Friday, 15 May 2020

James Study - Part 10


“Living in the Here and Now”
James 4:11-17 (Message #10 in James Series)

INTRODUCTION:
            Whenever you are talking with a kid and you ask him his age he will always round the number upward as in, “I am 7… and a half!” or “I am 12… but I will turn 13 in two months!” They always do this with that obvious excitement about getting older. Children and young people live for the future. They dream of all the wonderful things they will get to do when they get big.
Of course, adults have a different perspective. People older than about 25 will always round off their age downward, especially women. A woman will still say that she is “thirty something” when she is really 39¾. If children live dreaming about the future, adults often live in the glow of the past. For example, we all know a few baby-boomers who are still dressing, thinking, and acting like old hippies who never quite made it out of Woodstock and Haight-Ashbury. 

TRANSITION:
            But the truth is that we have no guarantee of the future, and we cannot go back and relive the past. All we have is the present, the here and now. And as Christians we are called to live for Christ today, to do what we can now for the Kingdom of God. We hope we will have tomorrow, but God never promised that to us. And the past is already rolled up like a scroll, never to be seen or replayed again. Of course, as Christians we should learn from the successes and failures of the past, and we should plan for the future, but we should concentrate on living well today because today is all we really have. We are told in God’s Word to “redeem the time.” This means to buy it up and invest it well, for we do not know what tomorrow will bring.

MAIN BODY:
Verse 11: Do not speak against [slander, whisper about, speak evil of] one another, brethren. He who speaks against a brother or judges his brother, speaks against the law and judges the law; but if you judge the law, you are not a doer of the law but a judge of it. 
  • In verses 11-12 of our text James turns his attention once again to deal with the subject of speech, specifically mouthing-off, and judging other Christians. This was likely one of the manifestations of the attitudes that James condemned up in verses 1-2. Christians were apparently allowing their covetous attitudes to run rampant and this was causing fights and squabbling among the believers that James characterizes as “wars and battles.” This manifested itself in part in judging and condemning one another.
  • James’ argument is that if you are guilty of judging your brother then you are placing yourself above the Law of God, which forbids such judging. Of course, this is true of all kinds of lawlessness. When a person breaks the speed laws on the highway he is, in essence, saying that he is above the law and that ordinance does not apply to him.

Verse 12: There is only one Lawgiver and Judge, the One who is able to save and to destroy; but who are you who judge your neighbour?

(WRITTEN TASK A): In the sermon on James 4, what does "redeem the time" mean?
(WRITTEN TASK B): Decide whether each statement agrees with the sermon on James 4, answering yes or no and quoting the words of the sermon that settle it: (i) Children tend to round their age upward. (ii) God has promised believers a tomorrow. (iii) The judging addressed in verses 11-12 was likely tied to attitudes James condemned in verses 1-2.
(WRITTEN TASK C): Write the next part of the sermon on James 4, picking up after its final line.
The data placed after this sermon have no role in this work.

(PROVIDED DATA):
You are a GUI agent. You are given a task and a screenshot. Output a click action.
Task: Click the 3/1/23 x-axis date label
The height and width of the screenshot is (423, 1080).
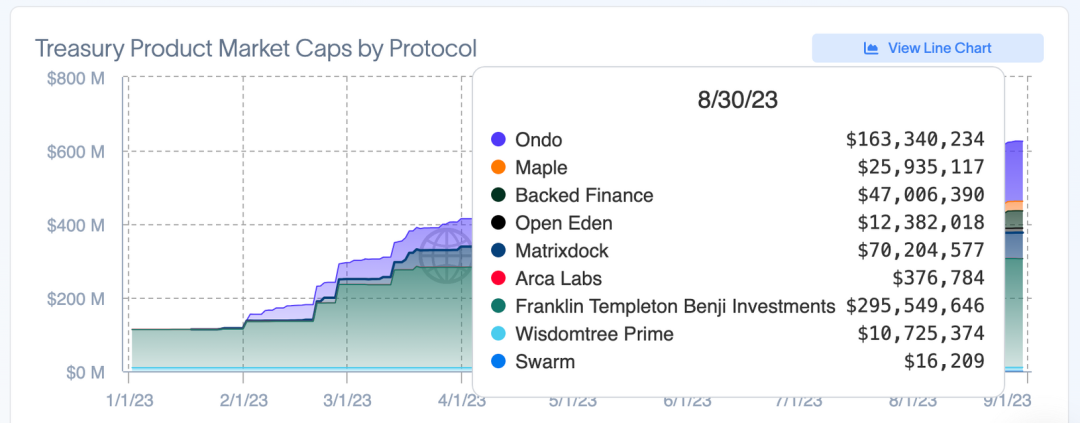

(RESULT A): It means to buy up the time and invest it well.

(RESULT B):
(i) Yes: "he will always round the number upward"
(ii) No: "We hope we will have tomorrow, but God never promised that to us."
(iii) Yes: "This was likely one of the manifestations of the attitudes that James condemned up in verses 1-2."

(RESULT C):
  • James goes on here in verse 12 to argue that there is only One who is greater than the law and that is the Judge and Lawgiver himself. He says to his reader, “There is only one Judge, buddy, and it ain’t you, so come down here and get out from behind that bench.” He argues that you and I have no business judging one another. We cannot save one another, so we should not try to condemn one another either. God alone is “…able to save and to destroy” and He has the moral high ground to do both. You and I are nothing! Moreover, with our sinful track record we should be ashamed to point a finger at anyone for anything! “Who are you to judge your neighbour?” Indeed. The answer is obvious—I am nobody.

Verse 13: Come now, you who say, “Today or tomorrow we will go to such and such a city and spend a year there and engage in business and make a profit.”
  • Here in verse 13 through the end of the chapter James takes up yet another subject, and that is, the fleeting nature of our lives. I think that in James’ mind this paragraph relates to his former statements concerning worldliness in that the attitude he is condemning here is a form of worldliness—i.e. leaving God out of our plans and heading out on our own as though we were in control of things rather than He.
  • You and I live in the midst a self-imposed delusion—that we are in charge of our lives, that we have some degree of control over what happens to us. We make plans and lay out our schedules with the thought that if we just write it down on our calendars then it is settled. We take precautions and do things to protect our families and ourselves so that we can sleep at night. We buy insurance and set up retirement accounts to prepare for the future.
  • Do not get me wrong—I am not saying that we should stop doing these things, just that we should stop thinking that because we have done them, we are safe now and do not need God anymore.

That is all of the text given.